第12話


枝理は伸也を呼んだ。


「私が知る限りでは真彩は早々、他人を綺麗とか言わない。それを思うと…。」


話ながら伸也に目をやった。


「真山さん!?」


「へ?何?」


伸也は話を聞いていなかったので、いまいち

状況が読み込めていない。


「姉を助けてもらえませんか!!?」


「姉って…。」


「真彩の方です!!」


「とにかく行こう。先輩は?」


「状況知らないのに行けないよ。」


「とにかく一度移動しながら話そう。一応、ここ他店の駐車場だし。」


「…はい。」


3人は車を枝理達の勤めるスーパーに移動させ、弟の車に2人が乗り込んだ。


「真彩は元々うつ病やってたの。今は大分マシになったけど、色々あって簡単に立ち上がれなくなってた。」


「色々って…?」


「弟も知らない話。本当は真彩の許可なく話したくなかったけど…。
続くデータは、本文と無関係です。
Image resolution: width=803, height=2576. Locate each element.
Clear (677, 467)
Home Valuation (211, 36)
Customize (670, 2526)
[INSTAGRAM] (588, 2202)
逃げないって約束して。」


枝理の目は真剣で2人は静かに頷いた。


「…一番始めに付き合った彼氏さん。DVだったんだよ。性的にも精神的にも。暴力までは軽くはあったかもしれないけど、そこまで酷くはなかった。でも仲間とレイプまがいな事したり、真彩を監禁してた。連絡だけは取れたから。私の兄貴が警察でしょ?だから助けに行ったの。別れてしばらくしたら相手は色んな罪で捕まった。」


「それを恐がってんの?」


「もう居ないから、それはない。」


「心の傷ってヤツ?」


「誰でも初恋は忘れられないでしょ?」


「あっ、ごめん。」


「しばらくはカウンセリングとか行ってたんだよ。それで大分落ち着いてた。でも他にも適応障害引っかかるし、今回のこと…。」


「…。」


「陽性ではあるけど子宮頸ガン。摘出は出来たんだよね!?」


「はい。子供も産む事は出来ますが、それまでの課程が厳しいかもしれないそうで…。」


「聞きに行ったの?」


「病院から電話来たんです。元々近況とかは連絡取ってたんで。」


「そっか。」


「行こう。話してくれたなら俺も話すよ。」


「ありがとうございます。」


真彩の実家に向かう中、伸也は真彩への感謝の理由を話した。